(What is required) For this exercise, an exact copy is needed of only the lines from the one containing "Given: Click the I-TECH KOREA place marker" through the end of the data, with pictures left out.

(Task input)
-=-=-
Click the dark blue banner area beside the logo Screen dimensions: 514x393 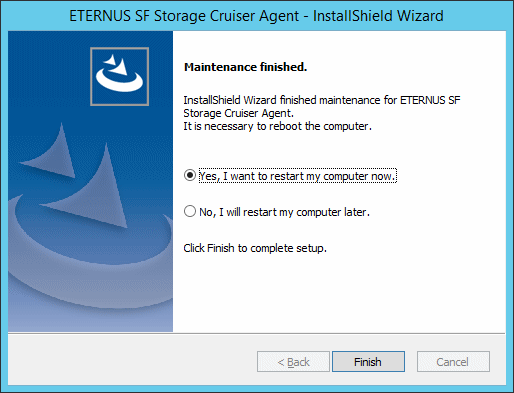click(49, 76)
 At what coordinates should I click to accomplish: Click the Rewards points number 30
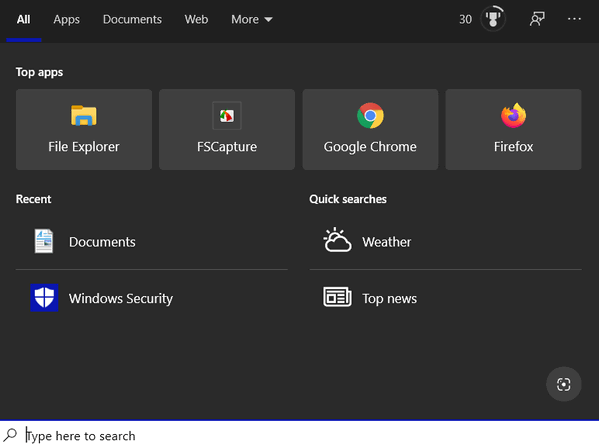[465, 19]
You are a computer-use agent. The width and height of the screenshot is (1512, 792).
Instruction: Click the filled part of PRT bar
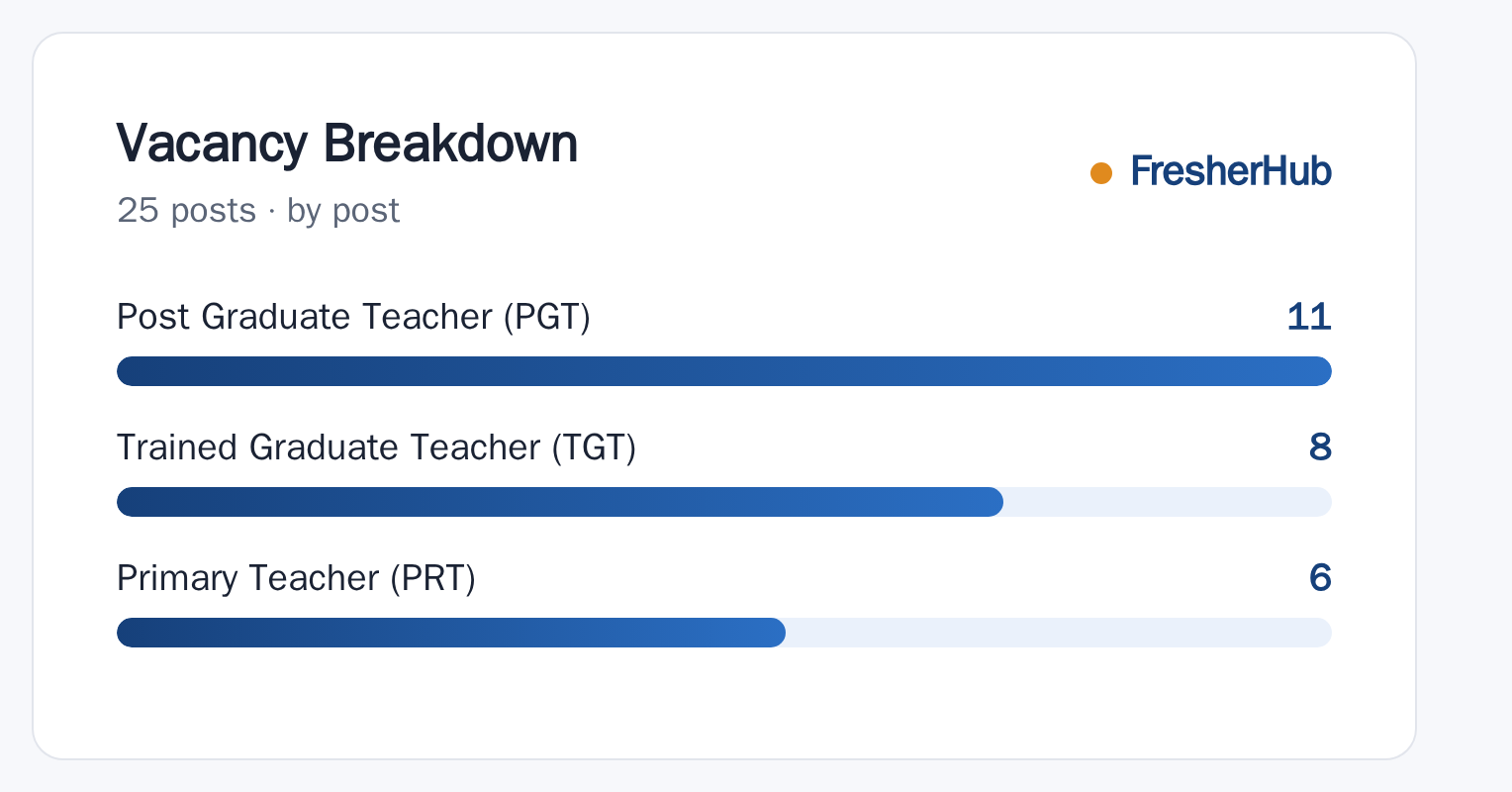pyautogui.click(x=451, y=633)
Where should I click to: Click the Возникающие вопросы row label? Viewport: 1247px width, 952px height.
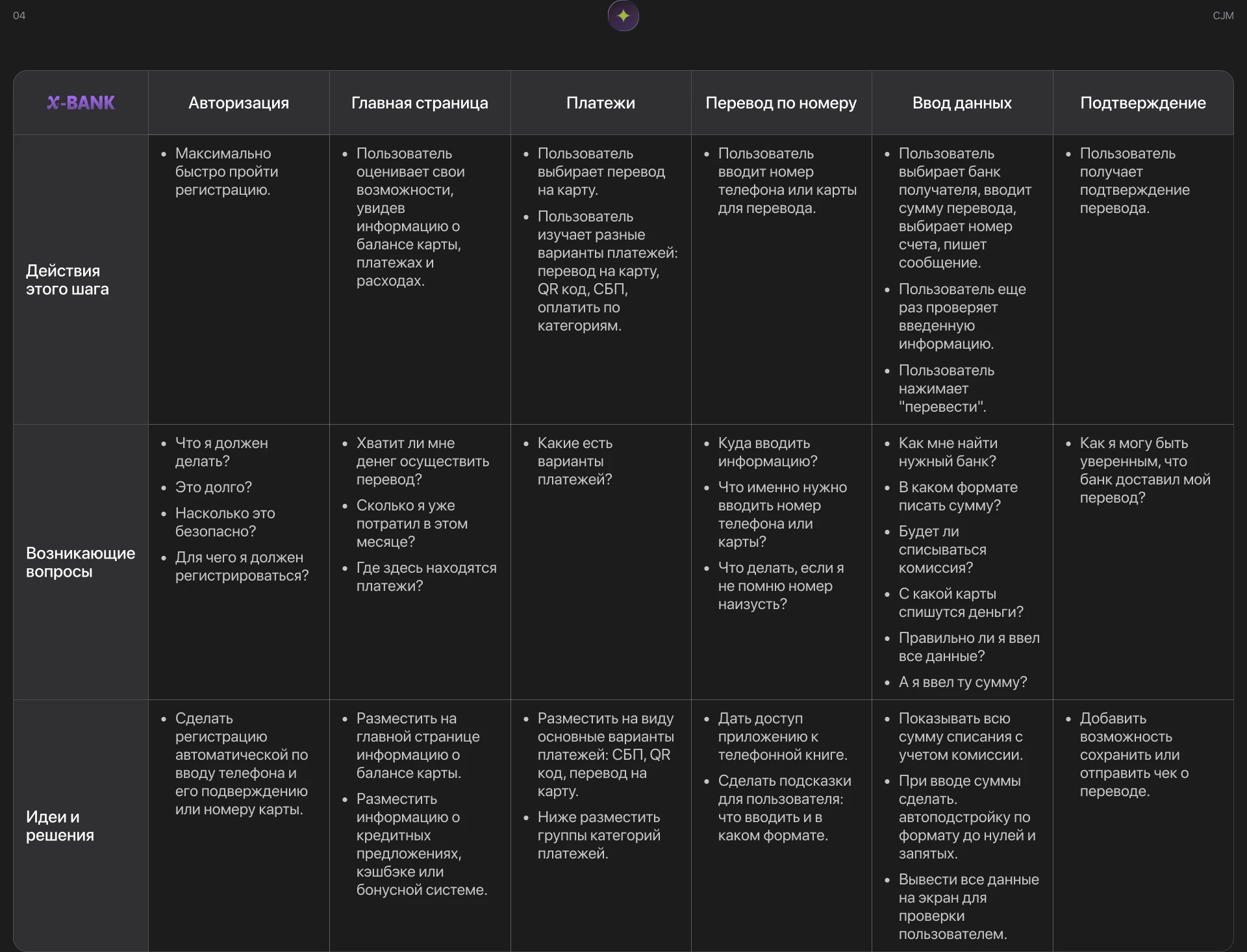click(x=80, y=562)
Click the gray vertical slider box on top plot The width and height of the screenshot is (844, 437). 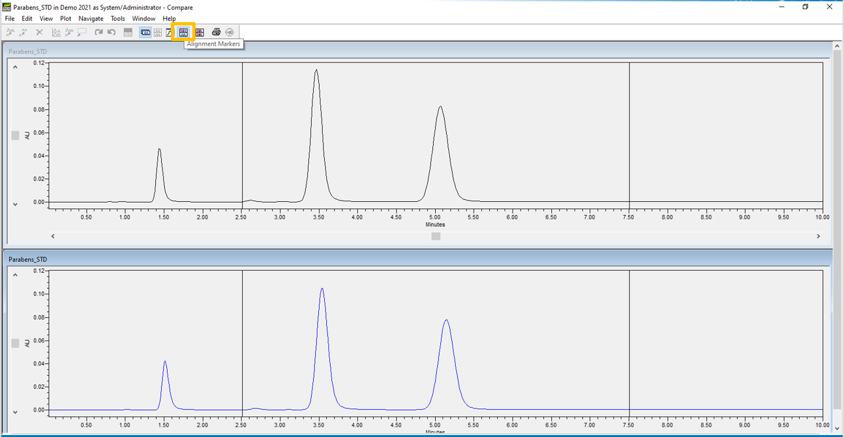click(x=15, y=136)
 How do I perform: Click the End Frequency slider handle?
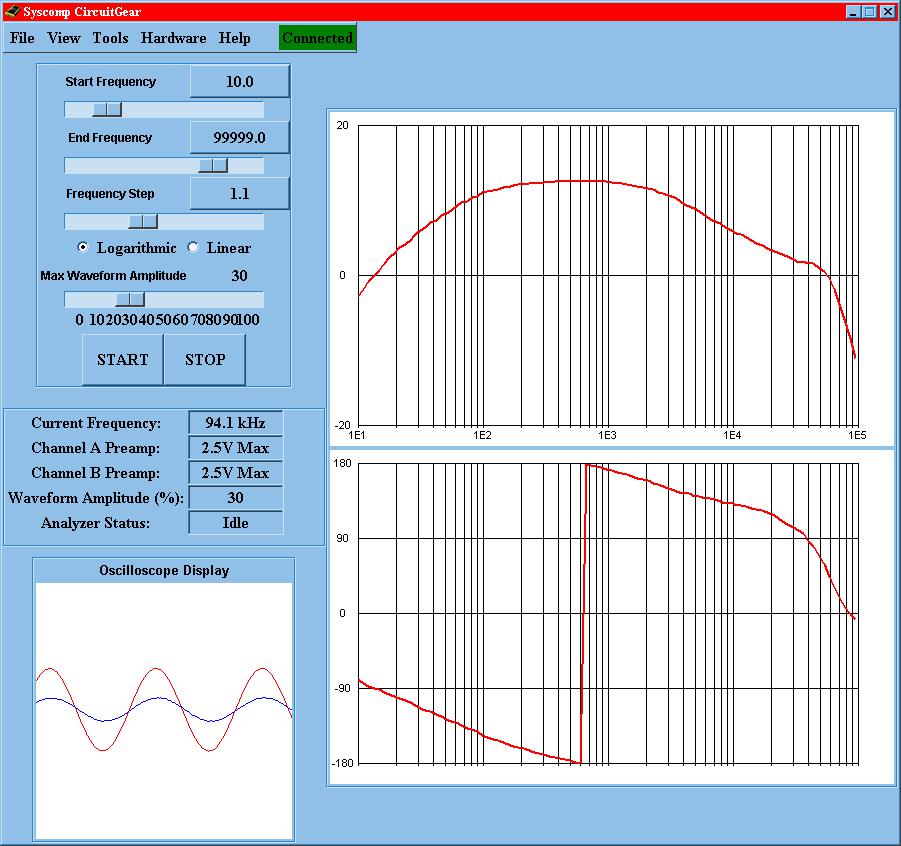click(213, 165)
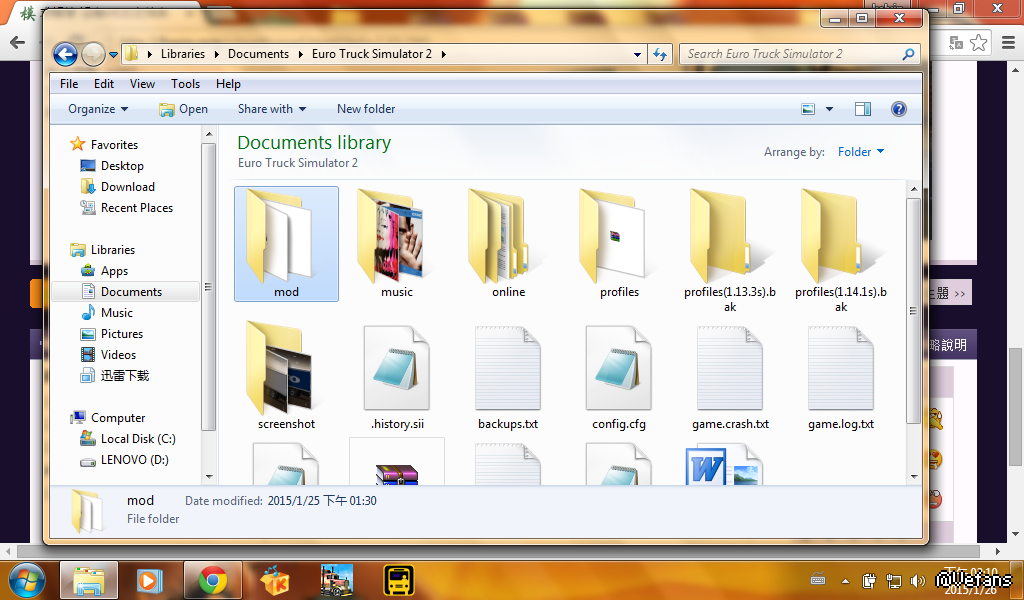
Task: Click the Open button in toolbar
Action: (x=184, y=109)
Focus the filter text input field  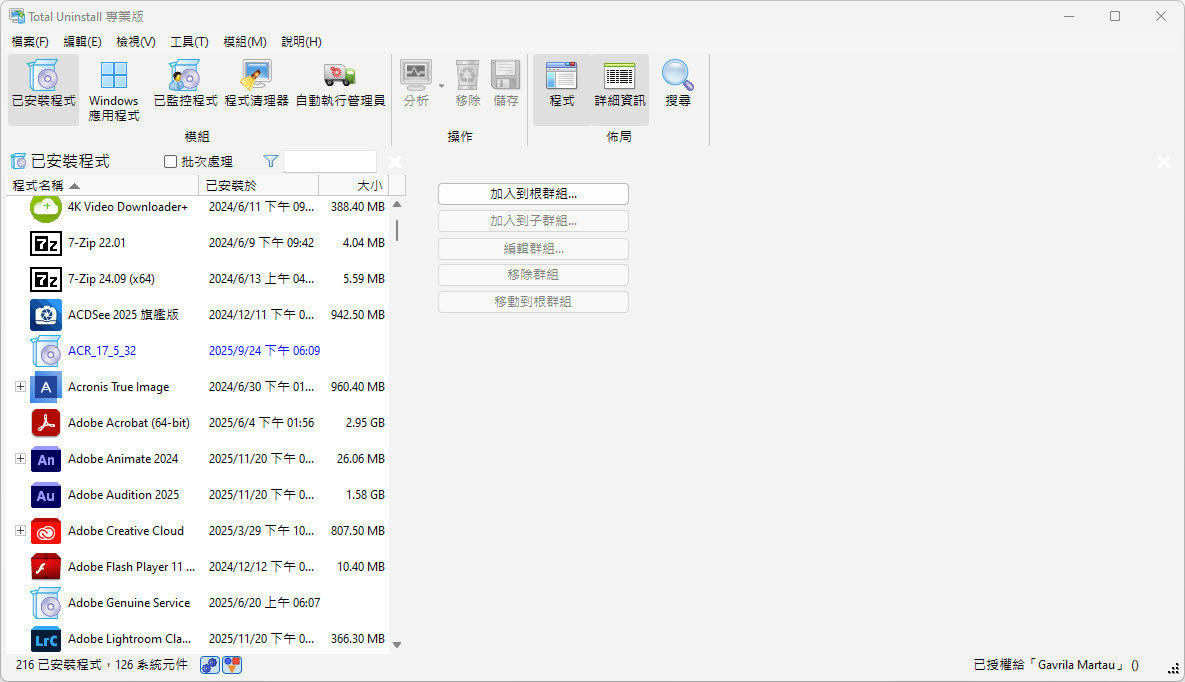click(330, 162)

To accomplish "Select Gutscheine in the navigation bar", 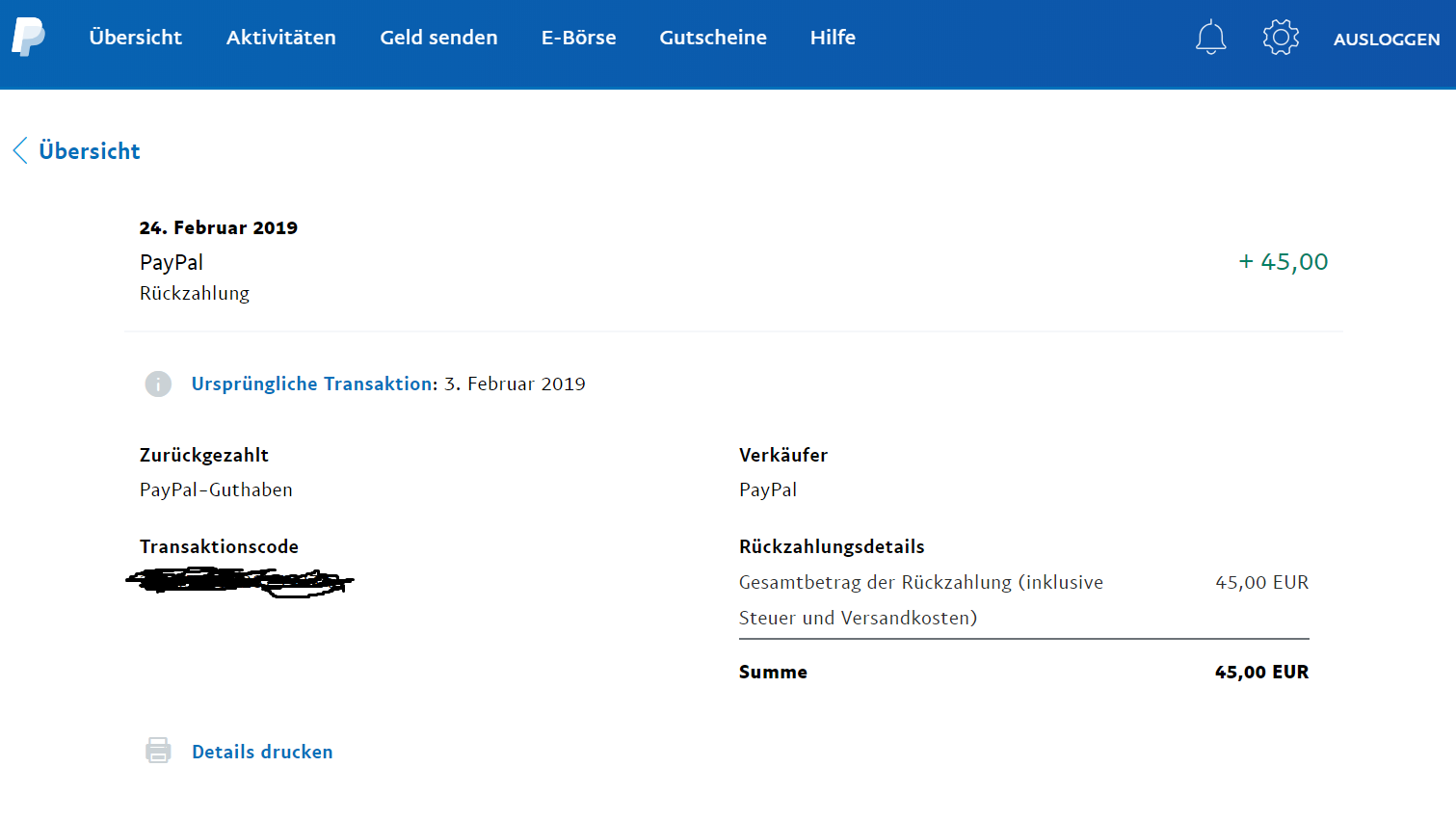I will (x=713, y=38).
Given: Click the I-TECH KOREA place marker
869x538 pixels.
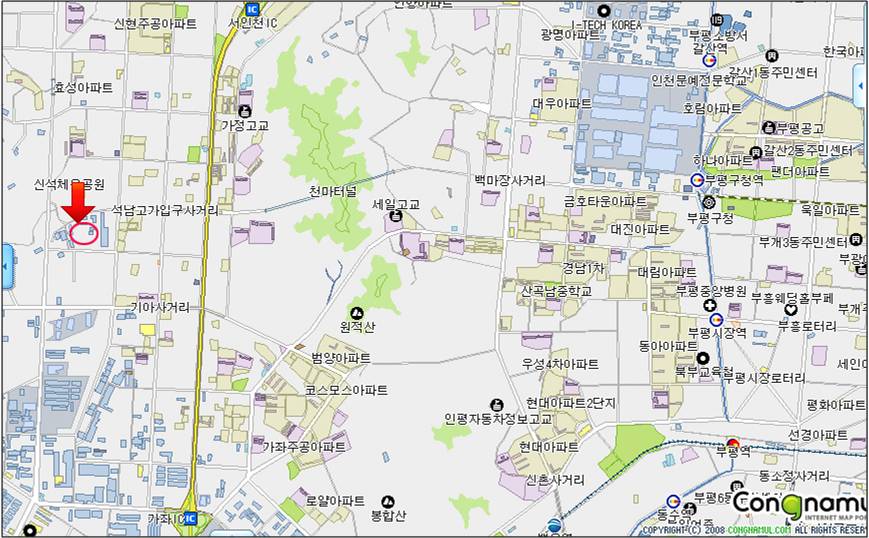Looking at the screenshot, I should (603, 9).
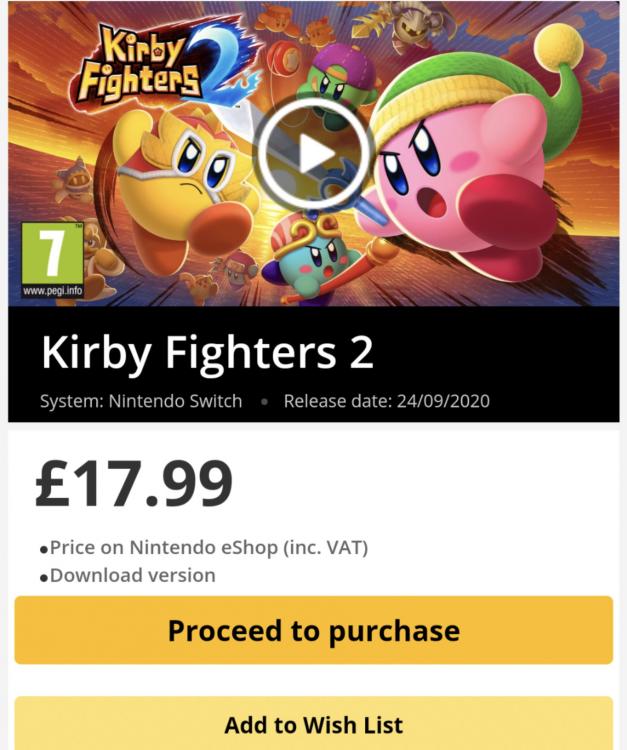This screenshot has height=750, width=627.
Task: Click the £17.99 price
Action: pos(135,483)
-=-=-
(Problem solution)
Given: Click the I-TECH KOREA place marker
869x538 pixels.
Looking at the screenshot, I should (603, 9).
This screenshot has height=750, width=627.
Task: Click the £17.99 price
Action: pos(135,483)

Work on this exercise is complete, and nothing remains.